Region - Disasters are increasing; disaster preparedness is not
New reports from UNDRR and ECLAC outline many recommendations the region should take to prepare and attempt to mitigate systemic risks from natural disasters.
A new regional assessment from the United Nations Office for Disaster Risk Reduction (UNDRR) provides a top level framework for understanding the challenges of natural disasters moving forward after the pandemic.
The specific challenges of the Covid-19 pandemic have highlighted systemic risks and the hurricanes that hit Central America last year demonstrated the dangers of facing overlapping disasters. While pandemic deaths are included, the report doesn’t attempt to measure the economic damage as it has previous natural disasters.
Above: Graphic from the ECLAC/UNDRR report
A parallel report from ECLAC and UNDRR provides greater detail on the disaster preparedness and response in the Caribbean and has updated numbers regarding the economic damage done by Covid-19.
Key takeaways from the reports
Latin America and the Caribbean’s economic development has faced regular setbacks due to natural disasters. This is obvious but also rarely acknowledged in forward thinking planning. Analysts doing economic projections ten years into the future can’t predict exactly what type of disaster will hit a country or what the impact will be, but the history of the past few decades shows economic forecasts regularly derailed by various natural disasters. Last year’s pandemic is a key example, but far from the only disease challenge the region has faced in the past decade that has hit economic growth (i.e. outbreaks of Zika, Dengue and Chikungunya).
Due to climate change and increasingly interconnected systems, disasters are growing more frequent and more impactful. While natural disasters are often treated as isolated events, many disasters including hurricanes and epidemics are increasing due to systemic challenges. Even if we separate out and treat the human costs and economic damage from the pandemic in 2020 as a statistical outlier (which we shouldn’t), the next decade will almost certainly see a greater amount of damage from natural disasters than the previous decade.

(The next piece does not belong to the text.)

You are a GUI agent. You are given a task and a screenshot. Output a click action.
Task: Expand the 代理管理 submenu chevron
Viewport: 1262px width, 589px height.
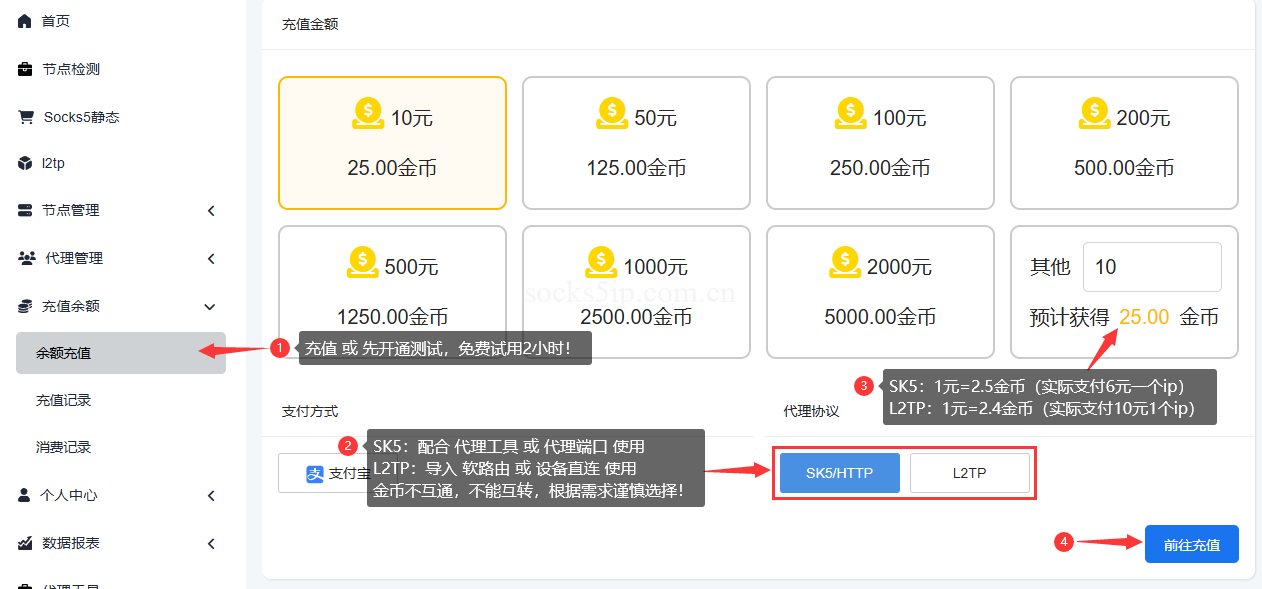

The combination of climate change plus urbanization is a key threat to Latin America in the coming decade. Most readers likely understand how urbanization and climate change both individually contribute to risk, but I liked how the report highlighted the insight that the two trends overlap in ways that increase the risks populations will face in Latin America. The nature of cities and densely packed populations increases the complexity of disasters when they occur and creates systemic level risks.
Latin America’s approach to disasters has been reactive instead of proactive. Far more focus and emphasis is placed on reconstruction after disasters occur than on preparations. The report specifically calls for civil society to do more to hold governments to account when they fail to prepare for natural disasters, not just when disaster recovery and reconstruction goes wrong.
What should be done vs what will be done
These reports are just the most recent of many reports on similar topics. This report from ECLAC in February provided greater detail on how countries can implement a risk reduction framework. The Council on Strategic Risks has had several strong recent reports on how the Biden administration should manage the global threats from climate change.
The governments of Latin America and the Caribbean should implement every recommendation in the reports above, particularly those regarding building disaster planning and mitigation into development plans and building out greater information monitoring and sharing.
But they won’t.
The region lacks resources, particularly after the pandemic, and those resources are more likely to be spent dealing with urgent and immediately visible needs than on mitigating hypothetical (though near certain) disasters of the future. Further, politicians rarely receive credit for preventing a disaster that doesn’t occur or limiting the damage from a disaster that might occur after they have left office.
That may sound depressing, but acknowledging that political reality is necessary for civil society and the private sector to create campaigns that encourage politicians and voters to support proactive efforts that can help protect the region’s population.